Later that fall I encountered a recently re-released copy of Junta. This I really liked. My friends began to play it constantly. It fell into the background of everything we did, and gradually wove its way into my brain, a demented Dr. Seuss funhouse soundtrack. And then one day, the light changed.

Divided Sky started up, the same as always. Psychedelic Christmas jingle-bell opening. Just exactly the same as I'd heard it a thousand times before. But on this day, for some reason, I was paying attention, anticipating the chorus so I could sing along. Until I noticed something different.
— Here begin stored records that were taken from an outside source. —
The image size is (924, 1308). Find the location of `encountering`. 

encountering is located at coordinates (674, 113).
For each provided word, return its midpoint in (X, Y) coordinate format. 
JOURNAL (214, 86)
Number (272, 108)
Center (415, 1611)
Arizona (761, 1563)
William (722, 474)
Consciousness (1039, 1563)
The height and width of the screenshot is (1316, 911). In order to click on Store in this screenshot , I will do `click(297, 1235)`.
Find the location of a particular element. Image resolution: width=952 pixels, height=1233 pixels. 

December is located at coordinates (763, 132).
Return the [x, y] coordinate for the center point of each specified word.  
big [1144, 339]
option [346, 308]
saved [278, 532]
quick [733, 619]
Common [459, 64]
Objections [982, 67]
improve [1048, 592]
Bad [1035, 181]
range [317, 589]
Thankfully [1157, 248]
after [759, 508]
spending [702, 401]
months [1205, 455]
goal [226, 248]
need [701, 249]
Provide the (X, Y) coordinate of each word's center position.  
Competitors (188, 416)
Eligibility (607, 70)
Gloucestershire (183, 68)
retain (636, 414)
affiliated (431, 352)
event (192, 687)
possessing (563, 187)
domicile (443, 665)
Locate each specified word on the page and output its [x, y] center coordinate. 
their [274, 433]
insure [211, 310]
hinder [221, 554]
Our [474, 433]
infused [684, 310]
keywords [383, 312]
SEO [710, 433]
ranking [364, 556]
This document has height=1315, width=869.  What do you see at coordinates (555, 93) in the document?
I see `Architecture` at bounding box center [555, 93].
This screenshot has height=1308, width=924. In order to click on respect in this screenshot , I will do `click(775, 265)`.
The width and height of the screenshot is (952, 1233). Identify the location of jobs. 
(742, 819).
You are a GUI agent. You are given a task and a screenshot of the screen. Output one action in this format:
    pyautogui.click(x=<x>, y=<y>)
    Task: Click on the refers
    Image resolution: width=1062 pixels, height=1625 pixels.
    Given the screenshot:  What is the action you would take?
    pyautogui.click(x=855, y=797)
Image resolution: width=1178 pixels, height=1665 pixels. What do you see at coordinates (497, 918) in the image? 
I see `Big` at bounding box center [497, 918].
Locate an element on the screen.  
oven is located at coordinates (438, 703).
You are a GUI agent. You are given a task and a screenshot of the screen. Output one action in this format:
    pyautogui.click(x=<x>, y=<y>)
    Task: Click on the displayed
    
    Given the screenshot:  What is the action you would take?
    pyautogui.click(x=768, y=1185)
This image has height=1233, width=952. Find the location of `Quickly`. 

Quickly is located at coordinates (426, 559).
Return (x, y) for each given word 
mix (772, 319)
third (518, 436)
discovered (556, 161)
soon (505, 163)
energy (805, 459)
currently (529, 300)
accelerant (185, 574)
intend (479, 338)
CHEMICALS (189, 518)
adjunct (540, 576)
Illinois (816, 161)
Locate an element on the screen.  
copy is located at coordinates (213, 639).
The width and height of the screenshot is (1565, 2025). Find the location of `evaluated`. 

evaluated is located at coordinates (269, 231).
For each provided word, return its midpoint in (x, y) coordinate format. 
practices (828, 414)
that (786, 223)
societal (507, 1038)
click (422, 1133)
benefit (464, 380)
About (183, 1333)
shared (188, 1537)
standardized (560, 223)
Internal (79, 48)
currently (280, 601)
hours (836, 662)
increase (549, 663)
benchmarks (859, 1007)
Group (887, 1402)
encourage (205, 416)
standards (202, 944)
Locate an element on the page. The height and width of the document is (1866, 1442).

I noticed the bass riff, a happy counterpoint to the twinkling piano, noodling away in the background, something I'd never heard before in all the hundreds of times the album was played in my presence. "Did you hear that?" I shouted, and started the song again, turning up the bass. Yes, this was the same Junta CD we'd always had. No, no one had dropped it into an alternate reality while we were at lunch (though this was a popular theory). Had that sound been there the whole time?

This epiphany set off a chain reaction. Soon we were re-listening to every song on Junta and coming up with equally amazing discoveries. What was the bass player doing on You Enjoy Myself? How was he interacting with the guitarist, or the keyboard player? What was going on in that ridiculous Fluffhead crescendo?

Traffic light moment: Why had I never listened to the *music* before? In the space of time it took for Mike Gordon to noodle down the frets of his bass and come back to meet the sleighbells of Divided Sky, the way I listened to music was transformed completely. I saw now that my previous understanding of music was only a fractional part of the whole. I stopped ignoring long instrumental stretches of music - hard to imagine that at one time I found them boring. (Another mental slap on the forehead.) In February of '93 I went to my first Phish show, which introduced me to Chapter Two of my new musical epiphany: what happens when musicians perform live together, and music is created on the fly? How do four people appear to share a brain for three hours of music, to make something greater than any of them could make alone, or in the studio?

Phish was an on-ramp for me into a new musical dimension, a lesson that you can listen to music without really listening to it - possibly my brightest traffic light of all. Because learning to listen to music in this way has taught me that if I don't pay attention, I may be missing other things in life. And maybe if I use that same high-powered attention I use when I listen to music, I'll discover even more mind-melting truths in the future.

I'm still usually the first car at a traffic light, by the way. But I'm happy to report that I understand why.